If you've spent a fair amount of time talking to me, I've probably told you about my relationship with tears. That is, I don't really have one. I tell people I haven't cried since I was 13 years old. It's one of those truths that is true, but isn't technically true. Here is why:
  • I vividly remember the last time I really cried. It was during a long period of what I can only describe as bullying at the hands of my family. My siblings, both younger, went through a period of ganging up on me. I generally just stood and took it, because various events in my childhood had lead to me dealing with abuse in this way. One time, though, my brother started hitting me with a belt. This, I thought, was a reasonable point to start using reasonable force to get him to stop. So I did, and it stopped, and no one got hurt. However, they told the parents, and mother got very angry. Physical violence was never okay, but mental violence was essentially allowed. Thus, the apathy she had showed towards my asking for a bit of help with this pretty destructive conflict between me and my siblings disappeared when I inevitably brought force into it. I was very upset, and I cried quite a lot. Needless to say, my parents displayed the same apathy towards my upset as before. I think I was fourteen at this point.

  • I just remembered, that wasn't the last time either. The last time was when I broke up with my girlfriend at 15. Four years ago. I don't count this one though, because... I don't know. I want to say a longer period of time, because that's how it feels. More on this later.

  • When I say cry, I mean really cry. Anything that involves sobbing, shaking, all that. I tear up at films, and when I'm under a lot of pressure, and even that is rare (I think I've shed two tears max since the beginning of 2008), but that's always been me either trying really hard to cry or vicariously, at films/books/etc. I'm posting this entry because today I teared up quite a lot at a film. Good Bye Lenin, which isn't a sad film, not really, but I don't know... it's beautiful.

I tell people this, about my lack of crying, and I nearly always get a kind of low-level envy. Like they'd rather not cry. People are ashamed of it, embarrassed by it, and most people seem to try to stop it. I wish I could cry, I try to and fail. I forgot how. Throughout my childhood and adolescence I learned to separate my emotions from my outer appearance.
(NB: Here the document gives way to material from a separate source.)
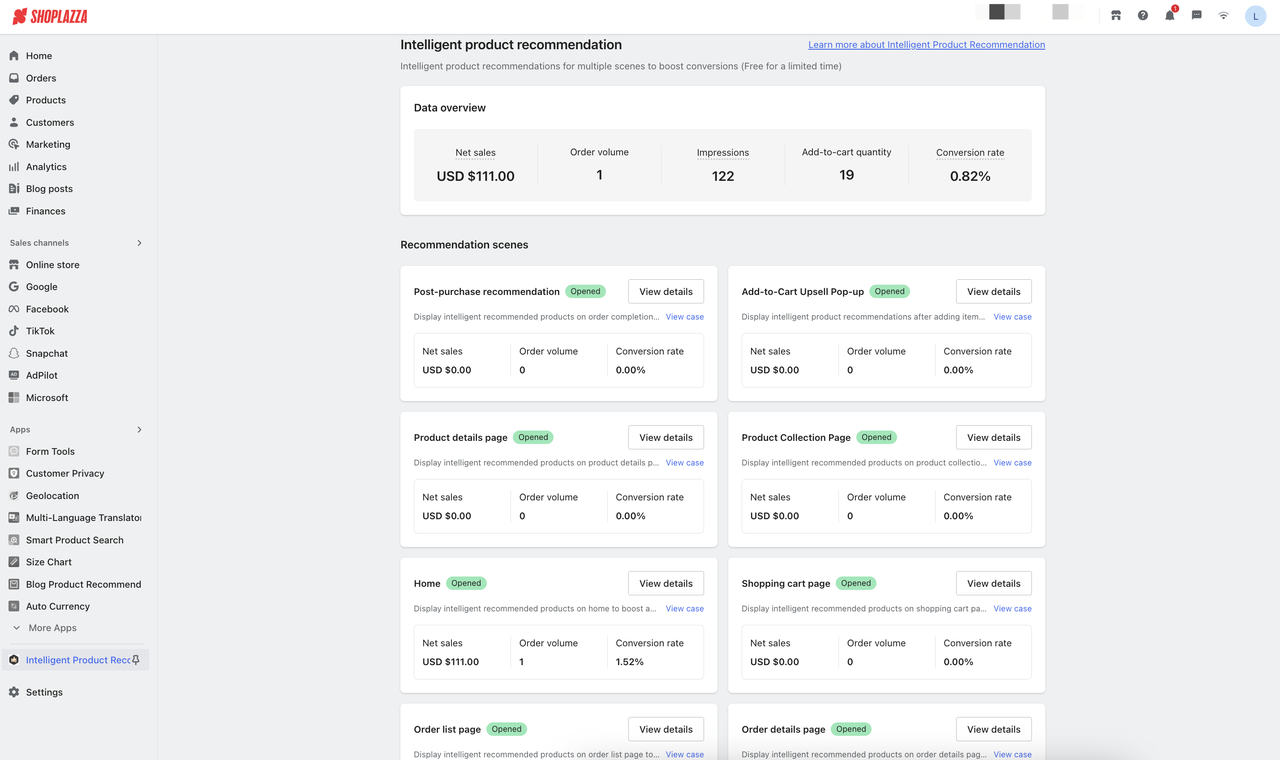Screen dimensions: 1280x760
Task: Open the user avatar menu
Action: [x=1255, y=16]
I was given systematic lessons in controlling my temper in primary school, through being taunted verbally until I lost it, and then getting punished when I did, I learned that channelling anger straight through to my limbs never helped. I was given the standard masculinity socialisation which teaches you to suppress your emotions anyway. I was given a hard time about being bisexual around the ages 12-14, which reinforced the lessons of controlling emotions I'd been taught previously. All this with the lessons in pacifism from my mother.

It's all brought me to this stage, where I am essentially unable to express what I feel through my behaviour or appearance. I've felt awful all of this year, and no one has noticed without me explicitly telling them (and they register considerable surprise when I do). Physical expression was torn out of me, and with it went my spontaneity and my ability to live in the present moment. My lack of skill at visual art and driving both stem, I think, from my inability to concentrate on the present. Conversations with close friends are generally mostly silence. I say very little, and listen a lot. On one level this is good, because people like to be listened to, but on another it means I'm mostly existing in my own thoughts.

And people envy me for this. It upsets me when they do. They don't know what a gift and opportunity they have.

I don't really know how to 'fix' it. Existing like this means that I can mostly edit myself pretty easily. But what if that control is the thing I am trying to remove? I'm not sure I want to either, not sure what I'd do in absence of it. I know there are ways of existing beyond it, through it, for times, but it's remembering to do it that's the problem. It has to become a habit. Taking risks and existing on some kind of edge. living with mortality and with almost a desire for failure.

I don't know. I've lost coherence. I think something in me is changing. I cried more for less reason today than I have in a long time, and to have such emotional potential within me is something I don't have very often at all. I will take risks, this Easter break, if only for their own sake.